|The Silver Serpent Cup illustrated by Ed Eaves and the Round Hill School Edition.|
Round Hill is my local primary school and both of my children went to it. Last year Gina Bore, the school's literacy co-ordinator, got in touch to ask if I would get involved with the school’s book week. We talked through a several ideas and the one that took Gina’s fancy was based on a day-long illustration workshop I occasionally do in schools. In the standard workshop, I spend the whole day working with a single class. At the beginning of the day, I present the children with a picture book text. Then I teach the children some of the principles of character design and illustration and they spend the day producing a class version of the book, with each child illustrating an individual spread. I use texts for picture books that are currently in production, but have not yet been published to avoid the children having any preconceptions about how the finished book should look. At the end of the day, I show the children roughs or final artwork that the real illustrator has produced for the actual book.
Gina wondered if we could extend this activity over a whole week and have the whole school (more than 400 children) illustrating the book. I wasn’t sure how well this would work, but I said I’d be happy to give it a go. In the end, it worked brilliantly!
The book week was in February. I introduced the project to the whole school in an assembly on Monday morning, read them the text and gave them a few very basic tips about book illustration such as “Beware of the gutter!” Then I spent some extra time with the year 6 classes giving them some more in-depth advice. Every child in the school produced a spread, endpaper or cover design. Each teacher selected a complete set of illustrations from their class to make their individual class edition, so we ended up with 12 different editions of the book. I then chose at least one spread from each class edition to go into an overall Round Hill School edition.

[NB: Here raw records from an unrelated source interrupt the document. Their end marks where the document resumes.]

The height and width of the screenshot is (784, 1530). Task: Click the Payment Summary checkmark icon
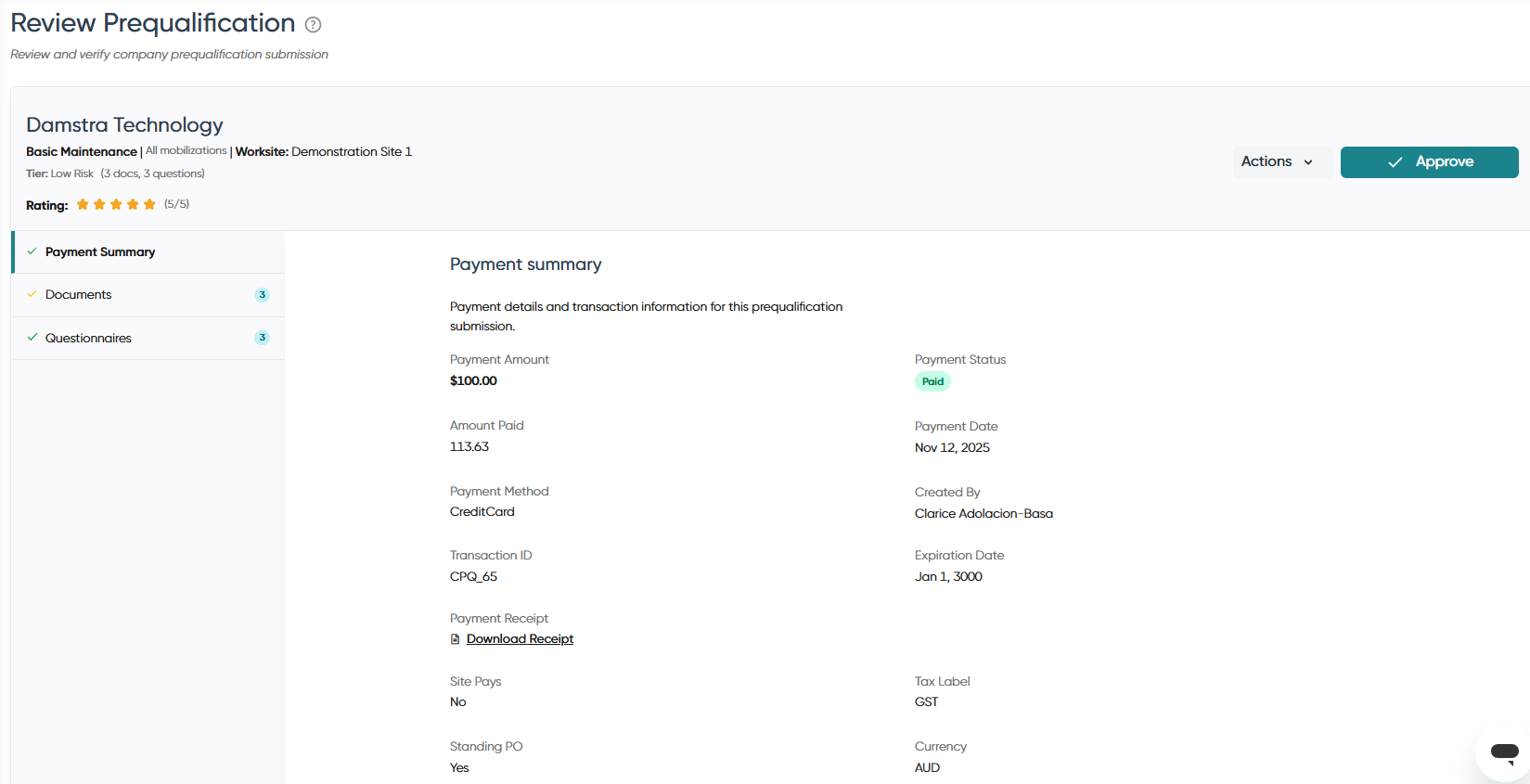click(x=32, y=251)
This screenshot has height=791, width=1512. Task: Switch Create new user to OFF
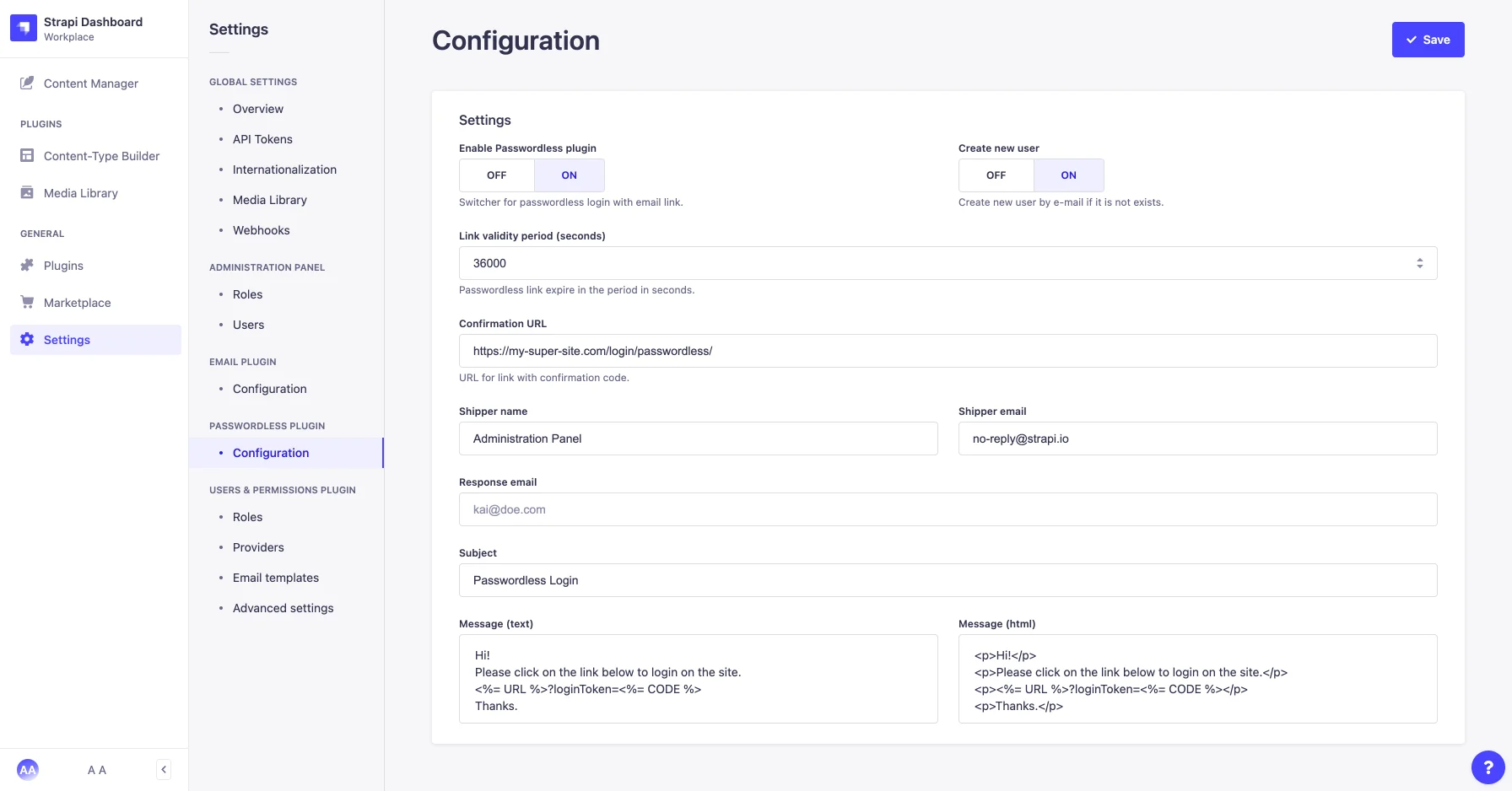point(996,175)
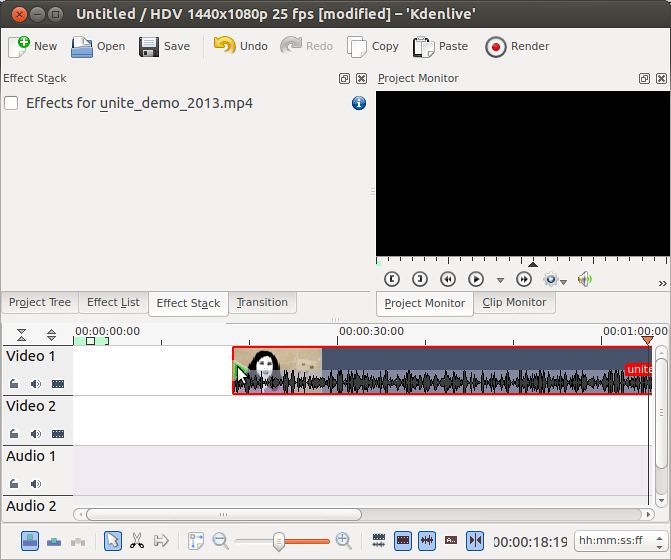Image resolution: width=671 pixels, height=560 pixels.
Task: Select the razor (scissors) tool
Action: [137, 540]
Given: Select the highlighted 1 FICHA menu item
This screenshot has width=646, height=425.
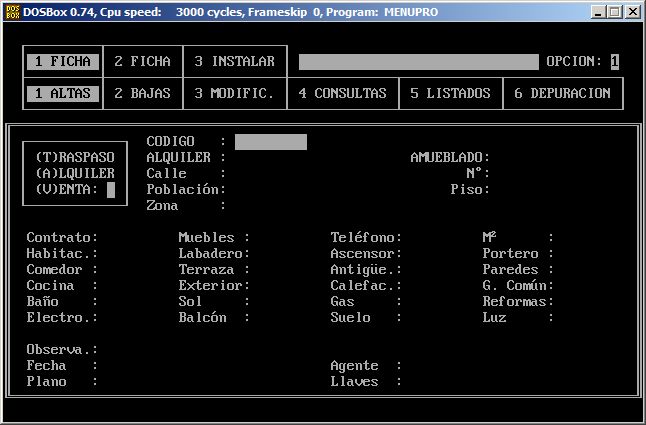Looking at the screenshot, I should point(62,61).
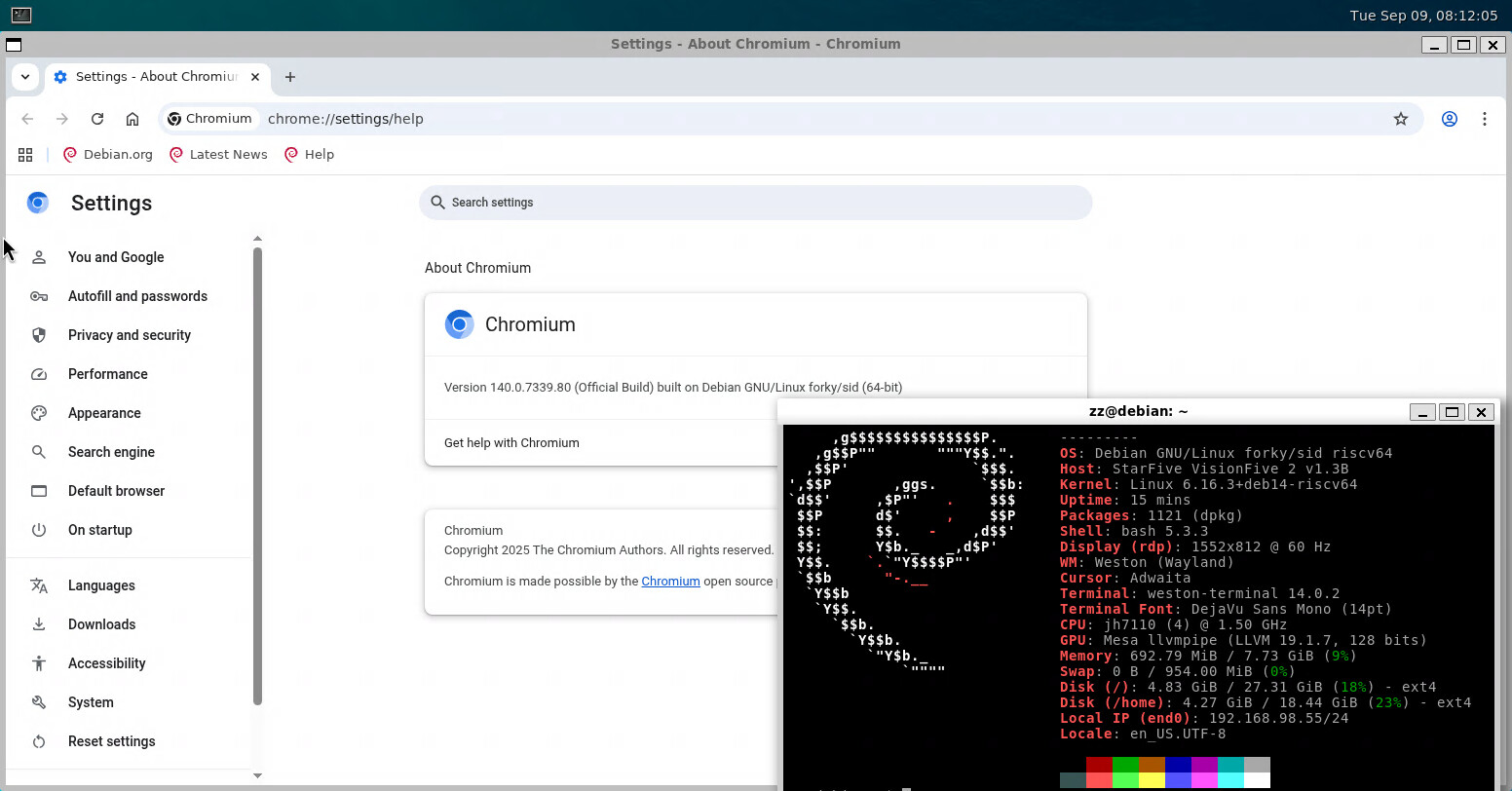The image size is (1512, 791).
Task: Click the Search settings field
Action: click(x=755, y=203)
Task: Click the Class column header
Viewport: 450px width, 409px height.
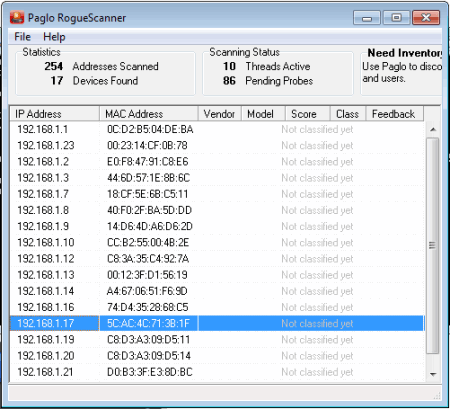Action: (348, 114)
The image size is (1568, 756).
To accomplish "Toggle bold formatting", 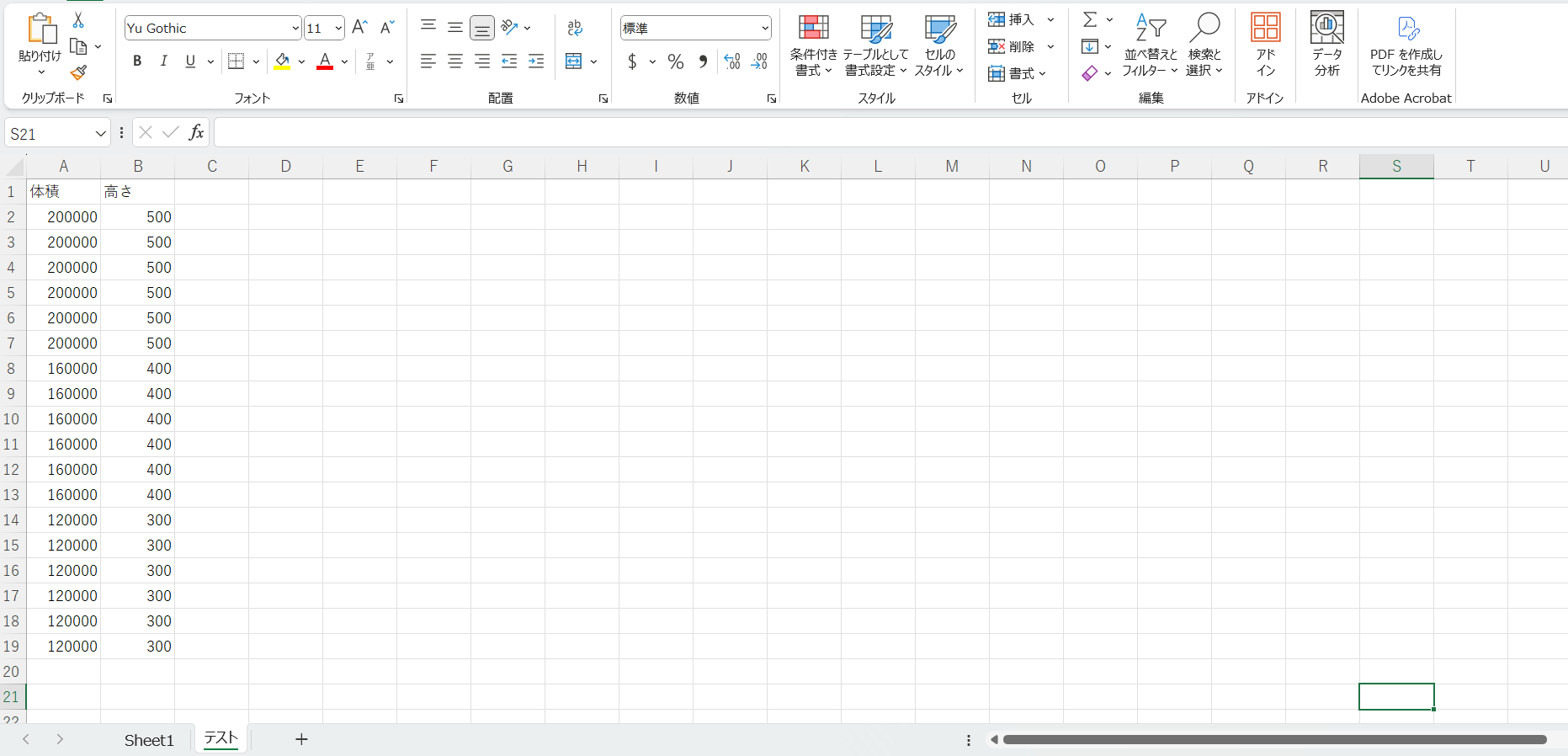I will (x=137, y=61).
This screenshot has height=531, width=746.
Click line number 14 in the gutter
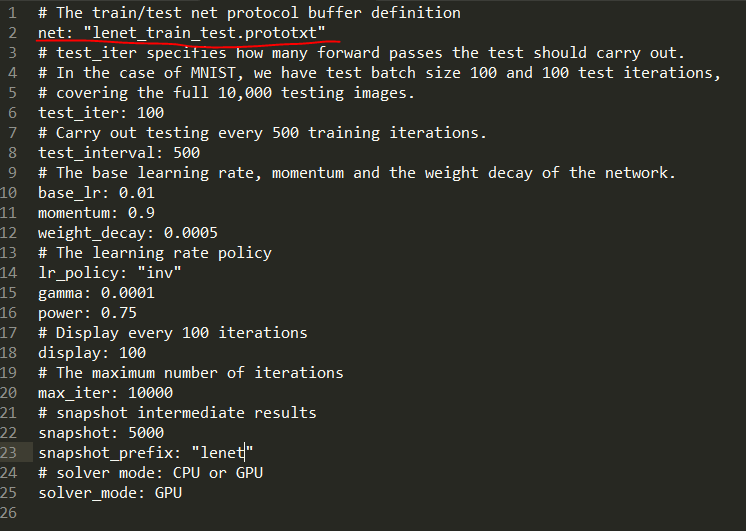pos(13,272)
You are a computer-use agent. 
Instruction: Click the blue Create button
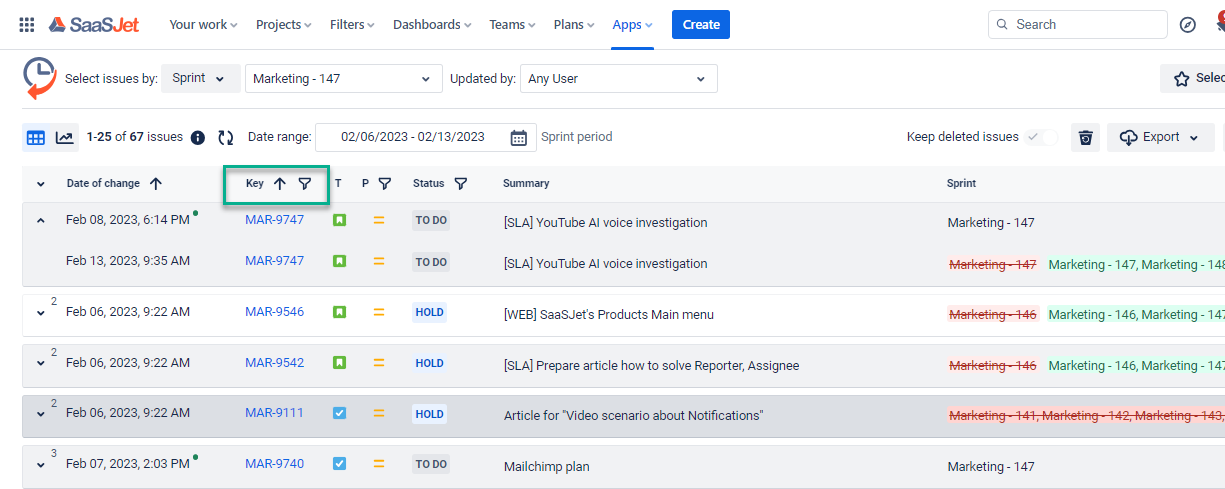pyautogui.click(x=700, y=24)
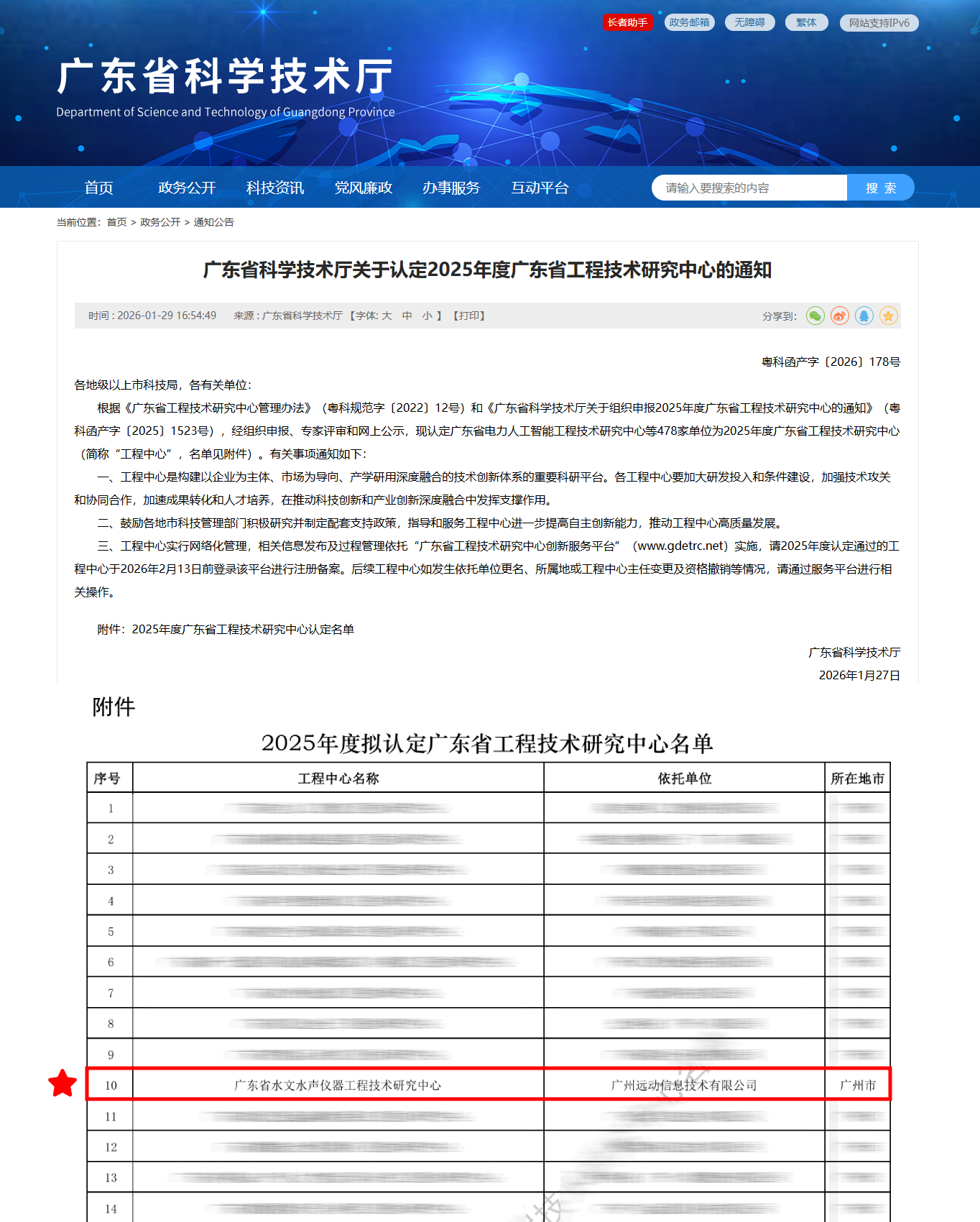980x1222 pixels.
Task: Share the notice to Weibo
Action: tap(839, 316)
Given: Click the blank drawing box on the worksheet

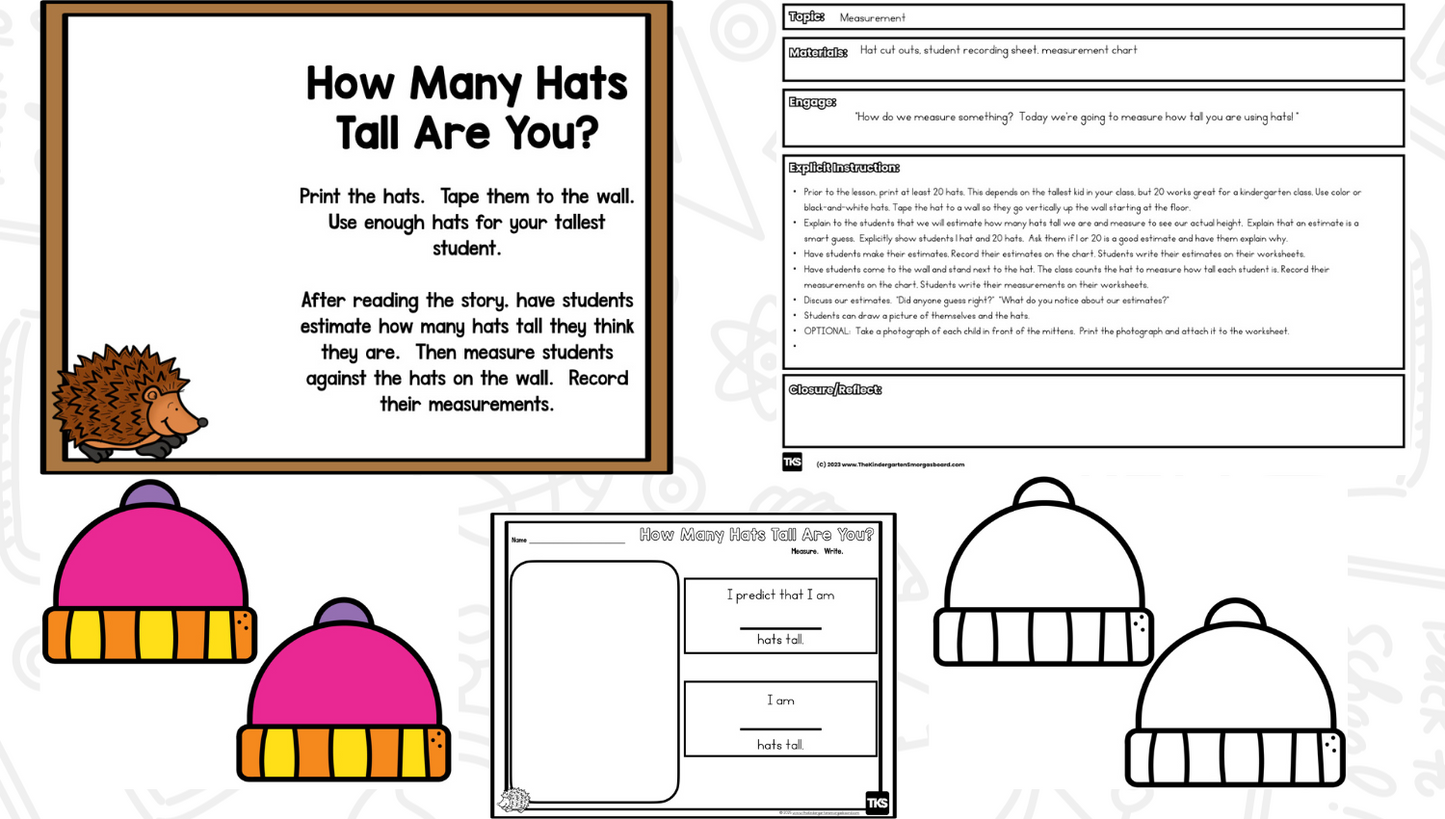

This was quite a Herculean task, so when I went in to collect the class editions, I wasn’t sure what I would find. Fortunately the whole school had got behind the project. The children were buzzing about it in the corridors and Gina had a stack of impressive class editions for me to take home.
|The school had already whittled down the illustrations into 12 class editions, which left me with about 200 spreads to choose the school edition from.|
|A set of illustrations for 6H's class edition|
It was a tough job selecting the spreads for the overall school edition and I had to leave out lots of excellent illustrations. I was really impressed with the original way in which many children had chosen to interpret the story. And the children who had been working on the book’s cover had written some really appealing blurb to go on the back. Eventually I settled upon a final selection which I bound together to make the school edition.
|The Round Hill School edition|
Here are some of the spreads from the school edition, with Ed’s illustrations for the regular edition shown beneath them.
|Lauren's cover had a lovely detailed drawing of Mole's tunnelling machine on the front|
and some very engaging blurb for the back.
|Jack's illustration style for this train spread reminded me of David Tazzyman who illustrates the Mister Gum books|
|Rabbits class used eye-catching collage for all their spreads, including this one by William.|
We wound up the week with an assembly on the Friday afternoon, just before the school broke up for half term. After showing the children the illustrations I’d chosen for their school edition, I showed them the illustrations that Ed Eaves had done for the actual book. The children were really impressed by these and were able to appreciate Ed’s artwork all the more having spent some time creating their own versions.
I’d explained at the beginning of the week that we would choose one spread from the school edition as an overall winner and that the spread’s illustrator would win a copy of the actual book, signed by me and Ed, along with a dedication in one of my future books. I’d decided that, as the book’s illustrator, Ed was much better qualified to make this decision than I was and he announced the winner via a live FaceTime video connection during the assembly.
|… and here's Ed announcing the overall winner via FaceTime|
The spread Ed chose was this endpaper, showing all the different vehicles. It was a collaborative effort by Otter Class, so we awarded the prize to the whole class.
|The winning spread was this endpaper created by Otter Class|
The project would have worked nearly so well if the whole school had not got behind it so enthusiastically, so I’d like to say a big THANK YOU to all the young illustrators, their teachers and TAs and Gina who did such a terrific job of co-ordinating the project in the school.